Now that we have Datadog installed on our hosts with tags, we want to create a monitor. Monitors let us track events in Datadog (like changes in host metrics or logs) and fire when certain conditions are met. We'll use these to generate alerts and send notifications.

In the left navigation bar, select “Monitors” and choose “New Monitor”.

Creating a new monitor in Datadog.

One of our attacks is testing CPU consumption, so we want to monitor CPU usage. Specifically, we want to make sure our monitor captures the combination of user and system CPU usage. Select “metric” from the given options, then add the system.cpu.user and system.cpu.system metrics together as shown in this screenshot.

Configuring a CPU Monitor in Datadog.

We are going to make the warning threshold 65 and the alert threshold 90. This means that when the average CPU usage exceeds 65% during the last minute, the monitor will fire and we’ll get a warning notification. 

Under “Say what’s happening”, we’ll customize the notification. I've made the subject of the email to be “Chaos! The CPU is really high on {{host.name}} {{host.ip}}.” Then, on the body of the notification, I've added some extra wording and entered my own email address so that the notification goes directly to me and provides some details on what happened.

Step 7: Install Gremlin

Now that we have monitoring and alerting configured, let's install Gremlin and start running chaos experiments on our swarm. First, SSH into your swarm leader and add the Gremlin repository:

bash
1ssh username@your_server_ip
bash
1echo "deb https://deb.gremlin.com/ release non-free" | sudo tee /etc/apt/sources.list.d/gremlin.list

Import the Gremlin GPG key:

bash
1sudo apt-key adv --keyserver keyserver.ubuntu.com --recv-keys C81FC2F43A48B25808F9583BDFF170F324D41134 9CDB294B29A5B1E2E00C24C022E8EF3461A50EF6

Install the Gremlin client and daemon:

bash
1sudo apt-get update && sudo apt-get install -y gremlin gremlind

Next, you'll need to authenticate the Gremlin daemon to your Gremlin account. First, make sure you have a Gremlin account (sign up here). Log in to the Gremlin web app using your sign-in credentials (these were emailed to you when you signed up for Gremlin). Click on the circular avatar in the top-right corner, then select “Company Settings”. 

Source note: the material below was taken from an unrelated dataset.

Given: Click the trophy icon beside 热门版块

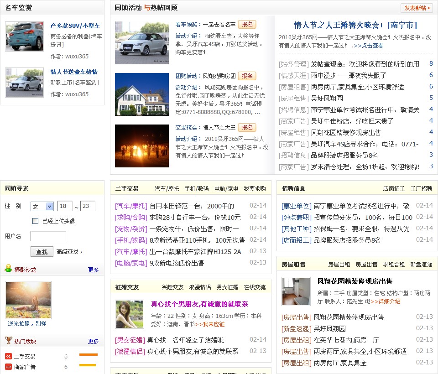Looking at the screenshot, I should click(x=8, y=340).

Accessing company and team settings in the Gremlin web app.

Select your team, then retrieve your team ID. You can find this under “Configuration” as “Team ID”. Also make a note of your Secret Key.

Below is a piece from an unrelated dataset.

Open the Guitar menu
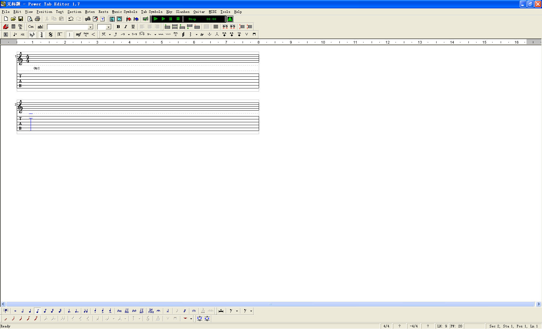coord(199,12)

Viewing your team ID and secret key in the Gremlin web app.

Now, we will initialize Gremlin. Run the following command on each of your hosts and follow the prompts, using the team ID and secret key you just retrieved.

bash
1gremlin init

You can check if Gremlin authenticated successfully by clicking “Clients” in the navigation bar and making sure your host is marked as “Active”.

Step 8: Experiment #1: Test recoverability using a shutdown attack on the visualizer container

Now let's run our first chaos experiment! For this experiment, we want to validate that Docker Swarm can automatically recover container failures. Our hypothesis is: when we shutdown our visualizer application, Docker Swarm automatically restarts the container, and our monitoring tool, Datadog, shows this change.” 

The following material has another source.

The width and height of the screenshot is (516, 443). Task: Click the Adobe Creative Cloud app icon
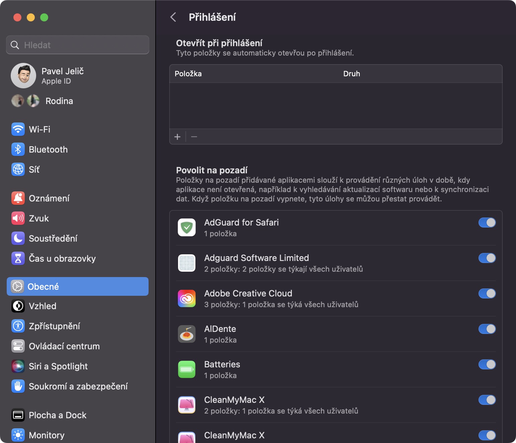pos(187,298)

Let's go back to the Gremlin web app. Select “Attacks” from the navigation bar, then press the green “New Attack” button. Select “Containers,” then select the visualizer container. Gremlin auto-populates Docker tags such as the namespace and container name, so we can search for those using the search box as shown below.

Targeting a container via search in the Gremlin web app.

Our visualizer container is named "viz", so let's check the checkbox next to it:

Selecting a target container in the Gremlin web app.

We will now choose the attack we want to run, which in this case, is a shutdown attack. Select “State” and choose “Shutdown” from the options. We will set the delay to 0 so the attack runs immediately, then uncheck “Reboot”to prevent the container from automatically restarting. Now let's press the green “Unleash Gremlin” button to run the attack.

Configuring a shutdown attack in the Gremlin web app.

Experiment #1 Results 

Our hypothesis was, “when we shutdown our visualizer container, Docker automatically restarts it, and our monitoring tool, Datadog, shows this change.” If we configured everything properly, Datadog will show that the container has shut down and Docker has brought it back up.

However, if we navigate to access the visualizer app via port 9020, we see that the app does not load as expected.

Broken visualizer application page.

This might just mean that the container hasn't had enough time to fully restart. Let's open the Datadog UI and use the left navigation bar to navigate to “Infrastructure” and select “Containers”.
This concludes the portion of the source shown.